Guinness first worked writing advertising copy. His first job in the theatre was on his 20th birthday (2 April 1934), while he was a student at the Fay Compton Studio of Dramatic Art, in the play Libel, which opened at the old King's Theatre, Hammersmith, and then transferred to the West End's Playhouse, where his status was raised from a walk-on to understudying two lines, and his salary increased to £1 a week. He appeared at the New Theatre in 1936 at the age of 22, playing the role of Osric in John Gielgud's successful production of Hamlet. Also in 1936, Guinness signed on with the Old Vic, where he was cast in a series of classic roles. In the later 1930s, he took classes at the London Theatre Studio. In 1939, he took over for Michael Redgrave as Charleston in a road-show production of Robert Ardrey's Thunder Rock. At the Old Vic, Guinness worked with many actors and actresses who became his friends and frequent co-stars in the future, including Gielgud, Ralph Richardson, Peggy Ashcroft, Anthony Quayle, and Jack Hawkins. An early influence was film star Stan Laurel, whom Guinness admired.

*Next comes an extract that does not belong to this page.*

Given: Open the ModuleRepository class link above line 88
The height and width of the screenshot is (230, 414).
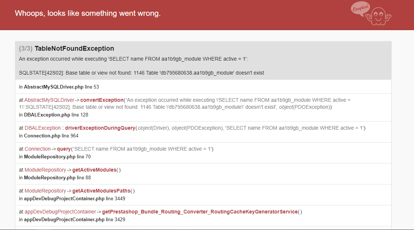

Guinness continued playing Shakespearean roles throughout his career. In 1937, he played Aumerle in Richard II and Lorenzo in The Merchant of Venice under the direction of John Gielgud. He starred in a 1938 production of Hamlet which won him acclaim on both sides of the Atlantic. He also appeared as Romeo in a production of Romeo and Juliet (1939), Malvolio in Twelfth Night, and as Exeter in Henry V in 1937, both opposite Laurence Olivier, and Ferdinand in The Tempest, opposite Gielgud as Prospero. In 1939, he adapted Charles Dickens's novel Great Expectations for the stage, playing Herbert Pocket. The play was a success. One of its viewers was a young British film editor, David Lean, who later had Guinness reprise his role in Lean's 1946 film adaptation of the novel.

===Second World War===
Guinness served in the Royal Navy Volunteer Reserve in the Second World War, initially as a seaman in 1941, before receiving a commission as a temporary Sub-lieutenant on 30 April 1942 and a promotion to Temporary Lieutenant the following year. Guinness then commanded a Landing Craft Infantry at the Allied invasion of Sicily, and later ferried supplies and agents to the Yugoslav partisans in the eastern Mediterranean theatre.

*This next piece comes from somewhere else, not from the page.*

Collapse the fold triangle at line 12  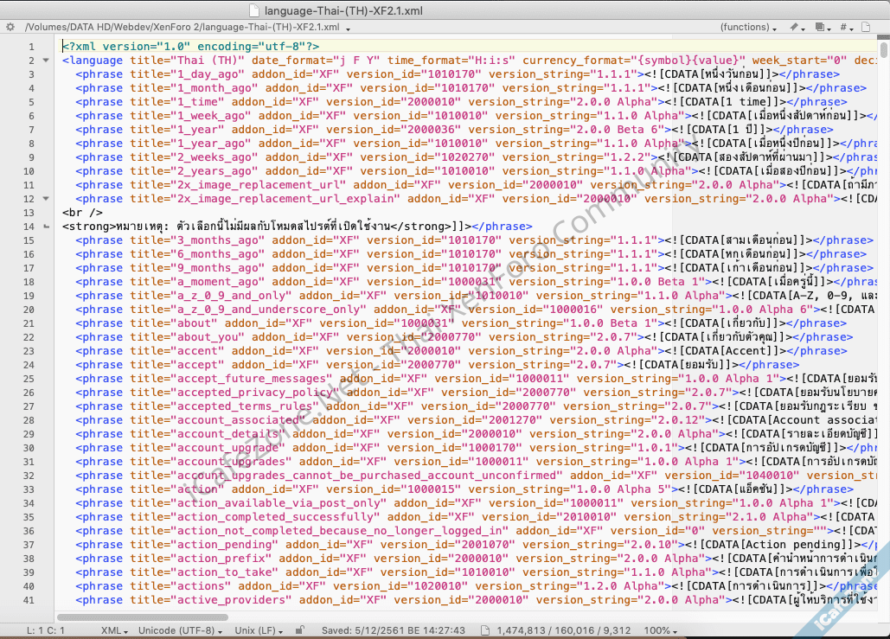(45, 199)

During the war, Guinness was granted leave to appear in the Broadway production of Terence Rattigan's stage play Flare Path, about RAF Bomber Command, with Guinness playing the role of Flight Lieutenant Teddy Graham.

===Postwar stage career===
Guinness returned to the Old Vic in 1946 and stayed until 1948, playing Abel Drugger in Ben Jonson's The Alchemist, the Fool in King Lear opposite Laurence Olivier in the title role, DeGuiche in Cyrano de Bergerac opposite Ralph Richardson in the title role, and finally starring in an Old Vic production as Shakespeare's Richard II. After leaving the Old Vic, he played Eric Birling in J. B. Priestley's An Inspector Calls at the New Theatre in October 1946. He played the Uninvited Guest in the Broadway production of T. S. Eliot's The Cocktail Party (1950, revived at the Edinburgh Festival in 1968). He played Hamlet under his own direction at the New Theatre in the West End in 1951.

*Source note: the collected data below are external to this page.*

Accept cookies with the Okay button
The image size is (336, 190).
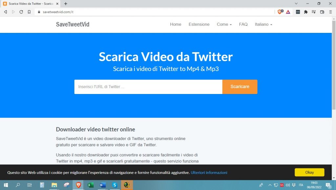coord(309,172)
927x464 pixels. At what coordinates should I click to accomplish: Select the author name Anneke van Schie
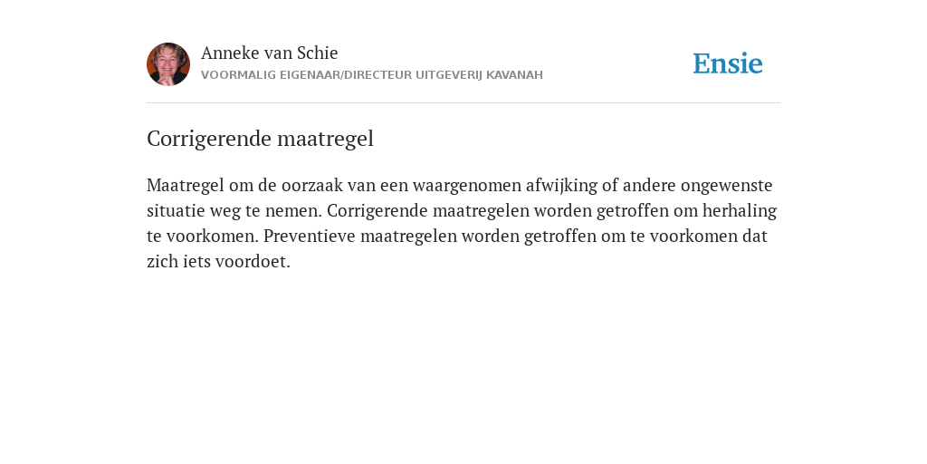[x=270, y=53]
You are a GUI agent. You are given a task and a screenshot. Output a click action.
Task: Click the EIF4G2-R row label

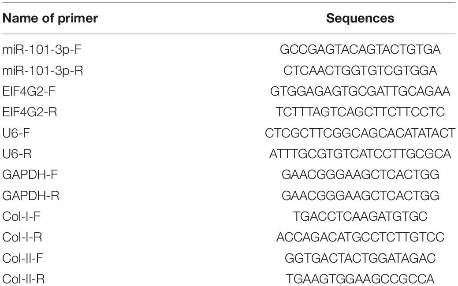tap(30, 112)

Invited by his friend Tyrone Guthrie to join the premiere season of the Stratford Festival of Canada, Guinness lived for a brief time in Stratford, Ontario. On 13 July 1953, Guinness spoke the first lines of the first play produced by the festival, Shakespeare's Richard III: "Now is the winter of our discontent/Made glorious summer by this sun of York."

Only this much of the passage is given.